Why Client Scheduling Is Harder Than Internal
With internal teammates, you can be somewhat direct about timing. With clients, you need to be more thoughtful. Respecting their working hours and offering choices — rather than dictating a time — is the baseline.
International clients add timezone complexity on top of cultural differences in communication style. The principle: present options and let them choose, rather than declaring a time.
How Many Options to Offer
Three to five candidate times is the sweet spot. Too few and nothing may work; too many and the decision takes too long.
Always include the time in the client's timezone: "14:00 JST (10:30 IST)." Better yet, share a tokipick URL — participants see times automatically converted to their local timezone.
When sending a tokipick link to a client, add a brief explanation: "Please choose your preferred time via this link. Times will display in your local timezone automatically." This small touch builds trust.
When You Don't Hear Back
No response to your scheduling request? Wait 2-3 business days, then send a polite reminder. Adding fresh time options in the follow-up improves response rates.
Keep the reminder courteous. A brief, friendly nudge works better than an impatient follow-up.
- Send a reminder 2-3 business days after the initial request
- Include new time options in your follow-up
- Check if a holiday or vacation might explain the silence
- If email isn't working, try an alternative channel
Being Considerate of Time Differences
Offer times that fall within the client's working hours, even if that's less convenient for you.
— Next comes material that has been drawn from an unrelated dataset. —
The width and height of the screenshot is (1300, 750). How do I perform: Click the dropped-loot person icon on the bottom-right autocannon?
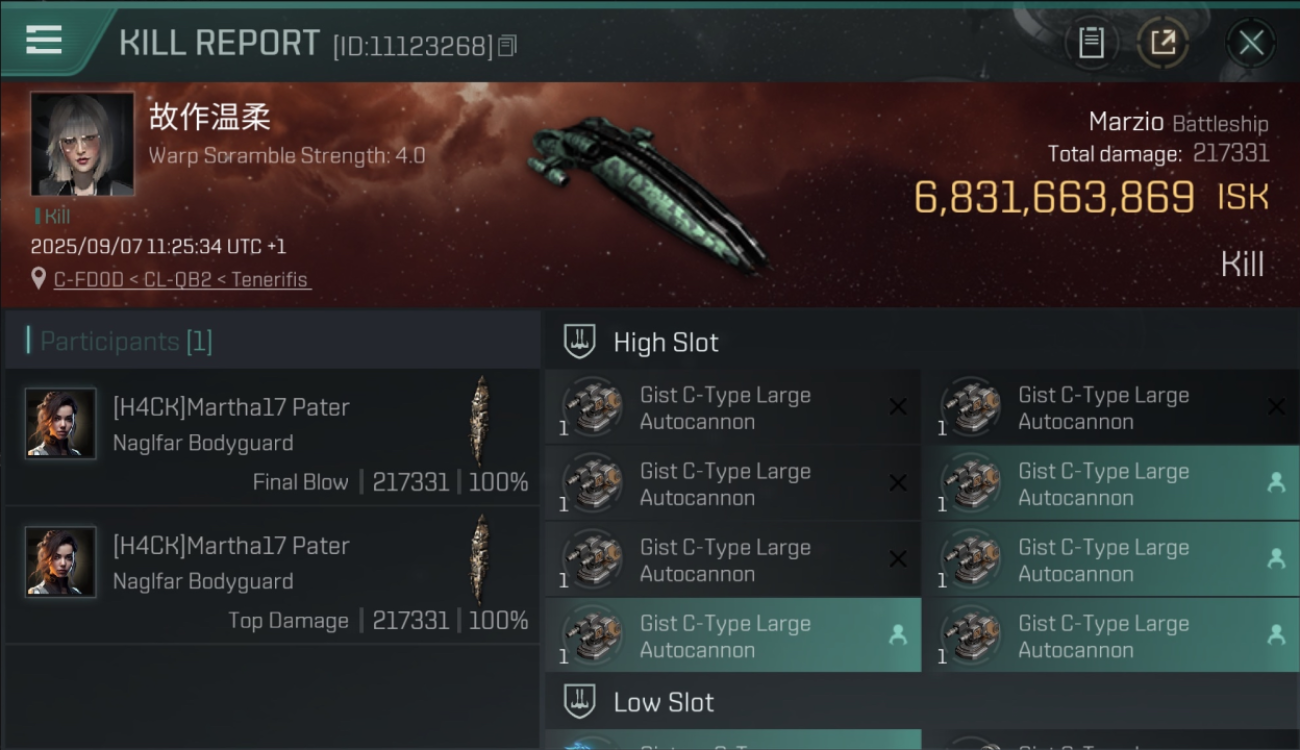[x=1276, y=635]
Putting their schedule first signals respect.
When no overlap exists, propose a rotation: "We'll take the early slot this time; next time, we'll adjust to your convenience." This keeps the relationship balanced.
Follow Up After Confirming
Once a time is confirmed, send a calendar invite immediately. Double-check that the timezone is correctly specified in the invitation.
A reminder email the day before the meeting prevents last-minute timezone confusion, especially around DST transitions. These small gestures build long-term client trust.